- _Task description_
Copying exactly, give the lines in the material below from the one with "78 (1022, 1712)" to the one with "226 (459, 2100)", ends included, and nothing besides.

- _Supplied information_

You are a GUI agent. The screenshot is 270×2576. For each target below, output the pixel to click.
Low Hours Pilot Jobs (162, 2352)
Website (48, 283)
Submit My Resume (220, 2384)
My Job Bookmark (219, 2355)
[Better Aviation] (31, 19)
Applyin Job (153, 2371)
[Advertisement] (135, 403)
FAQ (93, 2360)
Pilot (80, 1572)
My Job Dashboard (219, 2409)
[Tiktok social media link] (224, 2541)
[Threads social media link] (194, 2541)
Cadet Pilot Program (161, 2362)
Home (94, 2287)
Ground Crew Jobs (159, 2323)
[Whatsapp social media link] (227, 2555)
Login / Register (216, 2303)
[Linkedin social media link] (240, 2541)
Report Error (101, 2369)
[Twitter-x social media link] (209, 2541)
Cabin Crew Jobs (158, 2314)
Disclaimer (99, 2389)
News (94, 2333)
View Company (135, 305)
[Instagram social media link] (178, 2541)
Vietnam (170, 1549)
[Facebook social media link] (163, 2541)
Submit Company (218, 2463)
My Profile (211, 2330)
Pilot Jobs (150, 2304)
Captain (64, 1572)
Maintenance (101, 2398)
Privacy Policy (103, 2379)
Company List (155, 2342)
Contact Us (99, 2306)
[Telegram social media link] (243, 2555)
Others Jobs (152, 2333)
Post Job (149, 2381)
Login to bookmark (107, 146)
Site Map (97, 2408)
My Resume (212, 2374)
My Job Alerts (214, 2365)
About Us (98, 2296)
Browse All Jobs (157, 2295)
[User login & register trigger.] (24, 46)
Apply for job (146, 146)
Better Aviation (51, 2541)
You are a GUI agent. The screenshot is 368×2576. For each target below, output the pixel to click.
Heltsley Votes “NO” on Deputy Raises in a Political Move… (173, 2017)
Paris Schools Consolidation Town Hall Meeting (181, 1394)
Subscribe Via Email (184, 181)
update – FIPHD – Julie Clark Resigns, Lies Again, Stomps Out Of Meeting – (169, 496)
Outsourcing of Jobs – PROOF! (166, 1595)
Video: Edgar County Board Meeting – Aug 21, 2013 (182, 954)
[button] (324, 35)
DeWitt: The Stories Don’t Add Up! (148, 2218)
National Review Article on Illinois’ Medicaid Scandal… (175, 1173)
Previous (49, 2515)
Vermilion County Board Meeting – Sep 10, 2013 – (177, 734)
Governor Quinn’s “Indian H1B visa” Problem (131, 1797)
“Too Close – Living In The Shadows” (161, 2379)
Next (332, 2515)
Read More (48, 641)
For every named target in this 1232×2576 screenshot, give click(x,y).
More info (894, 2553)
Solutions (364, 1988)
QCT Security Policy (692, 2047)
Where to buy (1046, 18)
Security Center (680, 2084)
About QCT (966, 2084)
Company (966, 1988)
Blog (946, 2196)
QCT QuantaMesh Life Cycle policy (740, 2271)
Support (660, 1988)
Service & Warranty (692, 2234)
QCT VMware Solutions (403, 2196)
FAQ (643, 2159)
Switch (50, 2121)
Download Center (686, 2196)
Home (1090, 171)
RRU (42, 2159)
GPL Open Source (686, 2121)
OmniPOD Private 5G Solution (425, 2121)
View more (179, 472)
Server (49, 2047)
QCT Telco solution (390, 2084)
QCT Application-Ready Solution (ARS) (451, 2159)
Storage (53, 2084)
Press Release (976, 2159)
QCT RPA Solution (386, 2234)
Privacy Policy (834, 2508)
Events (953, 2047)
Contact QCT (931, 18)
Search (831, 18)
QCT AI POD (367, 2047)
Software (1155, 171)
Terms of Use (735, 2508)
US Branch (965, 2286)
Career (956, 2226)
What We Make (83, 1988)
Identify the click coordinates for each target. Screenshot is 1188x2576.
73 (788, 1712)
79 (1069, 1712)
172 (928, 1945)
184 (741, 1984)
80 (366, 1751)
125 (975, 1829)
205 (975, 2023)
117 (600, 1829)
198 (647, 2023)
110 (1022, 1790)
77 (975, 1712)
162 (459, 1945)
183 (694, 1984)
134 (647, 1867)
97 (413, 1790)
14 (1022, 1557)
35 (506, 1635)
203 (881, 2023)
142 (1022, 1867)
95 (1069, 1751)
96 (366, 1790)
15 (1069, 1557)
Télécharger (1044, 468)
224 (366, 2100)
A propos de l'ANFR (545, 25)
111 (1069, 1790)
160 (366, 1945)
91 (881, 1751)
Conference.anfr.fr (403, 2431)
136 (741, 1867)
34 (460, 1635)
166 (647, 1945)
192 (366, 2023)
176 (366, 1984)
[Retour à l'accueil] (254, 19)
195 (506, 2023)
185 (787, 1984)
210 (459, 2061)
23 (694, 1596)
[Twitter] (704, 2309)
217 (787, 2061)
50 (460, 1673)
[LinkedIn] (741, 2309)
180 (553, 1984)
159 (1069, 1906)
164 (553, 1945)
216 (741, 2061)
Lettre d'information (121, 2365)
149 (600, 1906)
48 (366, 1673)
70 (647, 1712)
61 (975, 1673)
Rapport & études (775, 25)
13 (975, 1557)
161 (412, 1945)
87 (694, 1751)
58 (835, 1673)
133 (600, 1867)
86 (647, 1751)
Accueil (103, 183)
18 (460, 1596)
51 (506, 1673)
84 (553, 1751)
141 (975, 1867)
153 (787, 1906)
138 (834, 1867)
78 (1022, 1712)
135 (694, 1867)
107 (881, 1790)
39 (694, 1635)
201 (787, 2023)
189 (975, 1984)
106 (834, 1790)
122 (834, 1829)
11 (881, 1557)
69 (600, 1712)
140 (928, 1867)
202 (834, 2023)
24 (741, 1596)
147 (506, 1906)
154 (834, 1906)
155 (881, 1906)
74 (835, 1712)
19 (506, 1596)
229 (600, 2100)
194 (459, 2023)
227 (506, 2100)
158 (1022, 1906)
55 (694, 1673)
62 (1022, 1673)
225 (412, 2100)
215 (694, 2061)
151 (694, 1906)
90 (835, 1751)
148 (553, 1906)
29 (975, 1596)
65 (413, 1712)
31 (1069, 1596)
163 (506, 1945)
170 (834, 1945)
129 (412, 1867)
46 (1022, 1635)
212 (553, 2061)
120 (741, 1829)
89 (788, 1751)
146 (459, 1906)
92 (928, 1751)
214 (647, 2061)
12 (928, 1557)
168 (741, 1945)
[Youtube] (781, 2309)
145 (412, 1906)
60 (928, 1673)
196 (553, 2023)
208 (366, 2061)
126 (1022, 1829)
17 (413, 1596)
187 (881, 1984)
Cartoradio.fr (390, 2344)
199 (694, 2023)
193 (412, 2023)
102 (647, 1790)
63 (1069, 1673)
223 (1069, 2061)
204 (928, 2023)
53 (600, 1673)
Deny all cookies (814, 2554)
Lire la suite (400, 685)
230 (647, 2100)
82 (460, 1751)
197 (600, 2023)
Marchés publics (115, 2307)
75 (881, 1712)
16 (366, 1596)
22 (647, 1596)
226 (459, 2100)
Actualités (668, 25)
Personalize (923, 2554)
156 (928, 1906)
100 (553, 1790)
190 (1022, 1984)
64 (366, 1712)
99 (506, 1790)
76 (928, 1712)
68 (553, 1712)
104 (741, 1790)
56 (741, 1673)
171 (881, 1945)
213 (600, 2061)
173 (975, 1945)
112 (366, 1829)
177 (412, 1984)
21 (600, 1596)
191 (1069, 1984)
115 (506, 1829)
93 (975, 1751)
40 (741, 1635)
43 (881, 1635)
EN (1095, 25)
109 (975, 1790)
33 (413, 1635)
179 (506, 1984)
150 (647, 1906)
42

- _Task response_
78 (1022, 1712)
135 (694, 1867)
107 (881, 1790)
39 (694, 1635)
201 (787, 2023)
189 (975, 1984)
106 (834, 1790)
122 (834, 1829)
11 (881, 1557)
69 (600, 1712)
140 (928, 1867)
202 (834, 2023)
24 (741, 1596)
147 (506, 1906)
154 (834, 1906)
155 (881, 1906)
74 (835, 1712)
19 (506, 1596)
229 (600, 2100)
194 (459, 2023)
227 (506, 2100)
158 (1022, 1906)
55 (694, 1673)
62 (1022, 1673)
225 (412, 2100)
215 (694, 2061)
151 (694, 1906)
90 (835, 1751)
148 (553, 1906)
29 (975, 1596)
65 (413, 1712)
31 (1069, 1596)
163 (506, 1945)
170 (834, 1945)
129 (412, 1867)
46 (1022, 1635)
212 (553, 2061)
120 (741, 1829)
89 (788, 1751)
146 (459, 1906)
92 (928, 1751)
214 (647, 2061)
12 (928, 1557)
168 (741, 1945)
[Youtube] (781, 2309)
145 (412, 1906)
60 (928, 1673)
196 (553, 2023)
208 (366, 2061)
126 (1022, 1829)
17 (413, 1596)
187 (881, 1984)
Cartoradio.fr (390, 2344)
199 (694, 2023)
193 (412, 2023)
102 (647, 1790)
63 (1069, 1673)
223 (1069, 2061)
204 (928, 2023)
53 (600, 1673)
Deny all cookies (814, 2554)
Lire la suite (400, 685)
230 (647, 2100)
82 (460, 1751)
197 (600, 2023)
Marchés publics (115, 2307)
75 (881, 1712)
16 (366, 1596)
22 (647, 1596)
226 (459, 2100)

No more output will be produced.